Frequently Asked Questions
How do I get a temporary email from the command line?
Run curl -s -X POST https://api.openinbox.io/api/inbox — no auth required — and parse the email field with jq. The response also includes id and expiresAt.
Do I need an API key for curl?
Creating the inbox is unauthenticated. Reading received emails (GET /api/inbound/api/emails) needs a premium key sent as -H "X-API-KEY: $OPENINBOX_API_KEY".
How do I extract the OTP with curl and jq?
Pipe the body to grep: jq -r '.emails[0].textBody' | grep -oE '[0-9]{4,8}' | head -1. There is no parsed code field — it is a regex on textBody.
How do I wait for the email to arrive?
Loop the poll request with a short sleep and a bounded counter (see otp.sh), checking jq '.emails | length' each iteration.
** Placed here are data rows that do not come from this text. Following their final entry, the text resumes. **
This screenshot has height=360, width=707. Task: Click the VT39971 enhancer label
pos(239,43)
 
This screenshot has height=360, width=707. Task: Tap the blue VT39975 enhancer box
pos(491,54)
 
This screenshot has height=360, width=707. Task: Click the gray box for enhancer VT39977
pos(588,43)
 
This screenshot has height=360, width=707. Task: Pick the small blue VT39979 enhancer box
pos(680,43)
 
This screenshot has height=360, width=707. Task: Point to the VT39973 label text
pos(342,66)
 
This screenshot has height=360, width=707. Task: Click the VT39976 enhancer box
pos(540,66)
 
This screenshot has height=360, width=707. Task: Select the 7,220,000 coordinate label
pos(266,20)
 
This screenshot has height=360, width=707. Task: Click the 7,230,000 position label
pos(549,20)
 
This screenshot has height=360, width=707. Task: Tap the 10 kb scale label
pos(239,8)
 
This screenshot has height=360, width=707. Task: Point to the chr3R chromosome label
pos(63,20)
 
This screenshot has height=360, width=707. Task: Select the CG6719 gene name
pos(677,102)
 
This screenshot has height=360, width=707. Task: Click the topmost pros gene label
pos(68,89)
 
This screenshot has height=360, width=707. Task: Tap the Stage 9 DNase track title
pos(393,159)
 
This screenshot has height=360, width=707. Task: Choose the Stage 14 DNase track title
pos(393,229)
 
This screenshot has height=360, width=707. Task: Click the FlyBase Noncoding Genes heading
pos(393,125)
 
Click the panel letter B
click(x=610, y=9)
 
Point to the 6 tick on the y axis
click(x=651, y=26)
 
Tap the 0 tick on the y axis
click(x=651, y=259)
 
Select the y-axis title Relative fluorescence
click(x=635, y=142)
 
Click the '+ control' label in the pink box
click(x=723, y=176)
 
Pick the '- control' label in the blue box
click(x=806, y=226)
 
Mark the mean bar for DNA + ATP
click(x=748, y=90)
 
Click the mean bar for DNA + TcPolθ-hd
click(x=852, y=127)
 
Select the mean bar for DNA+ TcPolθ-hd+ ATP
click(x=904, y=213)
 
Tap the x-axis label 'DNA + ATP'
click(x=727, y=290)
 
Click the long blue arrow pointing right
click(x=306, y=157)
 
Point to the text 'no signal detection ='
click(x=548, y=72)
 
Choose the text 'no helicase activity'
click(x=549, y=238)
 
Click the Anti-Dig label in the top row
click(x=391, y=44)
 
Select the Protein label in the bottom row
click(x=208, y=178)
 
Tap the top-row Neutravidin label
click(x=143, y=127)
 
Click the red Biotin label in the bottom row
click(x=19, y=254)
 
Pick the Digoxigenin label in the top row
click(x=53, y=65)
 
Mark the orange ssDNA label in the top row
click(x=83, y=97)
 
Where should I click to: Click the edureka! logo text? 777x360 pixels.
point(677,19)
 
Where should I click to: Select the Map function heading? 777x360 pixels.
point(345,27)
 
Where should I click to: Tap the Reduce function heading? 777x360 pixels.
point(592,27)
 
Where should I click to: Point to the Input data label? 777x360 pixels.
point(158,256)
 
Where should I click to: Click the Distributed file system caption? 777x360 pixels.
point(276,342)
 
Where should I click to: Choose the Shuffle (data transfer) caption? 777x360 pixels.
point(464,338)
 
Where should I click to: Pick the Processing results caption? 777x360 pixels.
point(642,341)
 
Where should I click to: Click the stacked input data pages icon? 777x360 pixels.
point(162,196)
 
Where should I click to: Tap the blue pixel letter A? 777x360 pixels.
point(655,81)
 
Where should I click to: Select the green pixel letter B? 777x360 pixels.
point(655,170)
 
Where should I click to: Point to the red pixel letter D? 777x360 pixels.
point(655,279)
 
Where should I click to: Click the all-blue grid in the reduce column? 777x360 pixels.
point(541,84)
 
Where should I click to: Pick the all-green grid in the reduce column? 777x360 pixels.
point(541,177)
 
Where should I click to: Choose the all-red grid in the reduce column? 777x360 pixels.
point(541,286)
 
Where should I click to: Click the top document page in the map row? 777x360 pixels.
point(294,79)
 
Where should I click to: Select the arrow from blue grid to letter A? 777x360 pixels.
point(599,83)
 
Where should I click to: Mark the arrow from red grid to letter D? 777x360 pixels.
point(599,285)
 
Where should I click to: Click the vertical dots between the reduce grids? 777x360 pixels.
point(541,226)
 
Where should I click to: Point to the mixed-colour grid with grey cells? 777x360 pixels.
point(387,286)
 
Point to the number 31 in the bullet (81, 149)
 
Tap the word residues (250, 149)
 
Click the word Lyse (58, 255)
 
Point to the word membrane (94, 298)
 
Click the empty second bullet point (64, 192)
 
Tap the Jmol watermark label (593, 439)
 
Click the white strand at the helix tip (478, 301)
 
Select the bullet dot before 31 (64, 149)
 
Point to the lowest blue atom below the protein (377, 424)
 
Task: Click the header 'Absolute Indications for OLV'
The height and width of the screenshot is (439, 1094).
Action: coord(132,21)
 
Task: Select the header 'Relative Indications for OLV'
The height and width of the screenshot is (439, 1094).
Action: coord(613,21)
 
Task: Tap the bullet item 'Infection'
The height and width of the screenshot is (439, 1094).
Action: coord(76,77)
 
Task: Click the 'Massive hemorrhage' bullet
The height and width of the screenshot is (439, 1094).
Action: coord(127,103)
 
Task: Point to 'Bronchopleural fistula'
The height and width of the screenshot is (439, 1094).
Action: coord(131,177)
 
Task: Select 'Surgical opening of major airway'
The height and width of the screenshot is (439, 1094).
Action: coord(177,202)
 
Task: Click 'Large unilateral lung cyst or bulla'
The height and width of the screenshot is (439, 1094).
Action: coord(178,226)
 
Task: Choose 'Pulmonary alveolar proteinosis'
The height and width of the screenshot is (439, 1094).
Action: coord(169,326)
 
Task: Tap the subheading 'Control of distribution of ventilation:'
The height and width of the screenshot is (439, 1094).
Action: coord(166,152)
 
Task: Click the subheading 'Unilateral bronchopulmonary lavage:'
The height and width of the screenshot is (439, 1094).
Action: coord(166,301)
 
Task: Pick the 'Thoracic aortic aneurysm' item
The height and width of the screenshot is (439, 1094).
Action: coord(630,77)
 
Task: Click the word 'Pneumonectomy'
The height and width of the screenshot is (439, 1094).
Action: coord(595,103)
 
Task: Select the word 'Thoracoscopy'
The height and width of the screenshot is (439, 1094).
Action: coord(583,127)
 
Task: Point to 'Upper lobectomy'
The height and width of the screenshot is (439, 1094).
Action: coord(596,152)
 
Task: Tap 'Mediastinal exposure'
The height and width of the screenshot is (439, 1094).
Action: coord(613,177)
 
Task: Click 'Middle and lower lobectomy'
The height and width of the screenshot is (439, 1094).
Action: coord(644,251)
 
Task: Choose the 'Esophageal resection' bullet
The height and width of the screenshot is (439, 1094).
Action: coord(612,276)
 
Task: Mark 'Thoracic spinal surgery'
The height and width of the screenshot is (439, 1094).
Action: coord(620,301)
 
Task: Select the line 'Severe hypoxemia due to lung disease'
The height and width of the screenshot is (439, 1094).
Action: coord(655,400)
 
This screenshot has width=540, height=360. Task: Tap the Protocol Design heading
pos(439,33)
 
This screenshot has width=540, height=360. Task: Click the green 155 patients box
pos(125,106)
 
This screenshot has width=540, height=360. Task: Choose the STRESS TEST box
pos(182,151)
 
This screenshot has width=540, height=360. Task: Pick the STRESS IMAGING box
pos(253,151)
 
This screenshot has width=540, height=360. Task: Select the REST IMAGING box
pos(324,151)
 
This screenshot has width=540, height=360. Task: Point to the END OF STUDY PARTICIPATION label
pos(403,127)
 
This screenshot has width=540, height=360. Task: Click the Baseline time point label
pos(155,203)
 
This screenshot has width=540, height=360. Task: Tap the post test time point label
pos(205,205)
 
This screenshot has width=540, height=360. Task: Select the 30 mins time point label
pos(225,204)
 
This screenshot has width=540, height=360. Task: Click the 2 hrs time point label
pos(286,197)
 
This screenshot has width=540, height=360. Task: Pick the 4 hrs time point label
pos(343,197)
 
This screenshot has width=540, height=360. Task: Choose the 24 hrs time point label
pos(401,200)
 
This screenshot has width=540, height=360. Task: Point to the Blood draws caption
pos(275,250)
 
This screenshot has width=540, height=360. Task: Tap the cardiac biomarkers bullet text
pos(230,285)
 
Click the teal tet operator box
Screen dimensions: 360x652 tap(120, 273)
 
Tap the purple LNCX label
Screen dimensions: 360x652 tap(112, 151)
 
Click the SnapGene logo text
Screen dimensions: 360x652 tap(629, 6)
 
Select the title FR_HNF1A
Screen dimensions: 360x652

Emails usually arrive in 2–5 seconds.
Can I use this in CI/CD?
Yes — the script only makes HTTPS calls, so it runs on any runner. Install jq, store the key as a secret, and expose it as OPENINBOX_API_KEY.
How long does the inbox stay alive?
Free inboxes expire after one hour. Create a new one per script run so checks stay independent.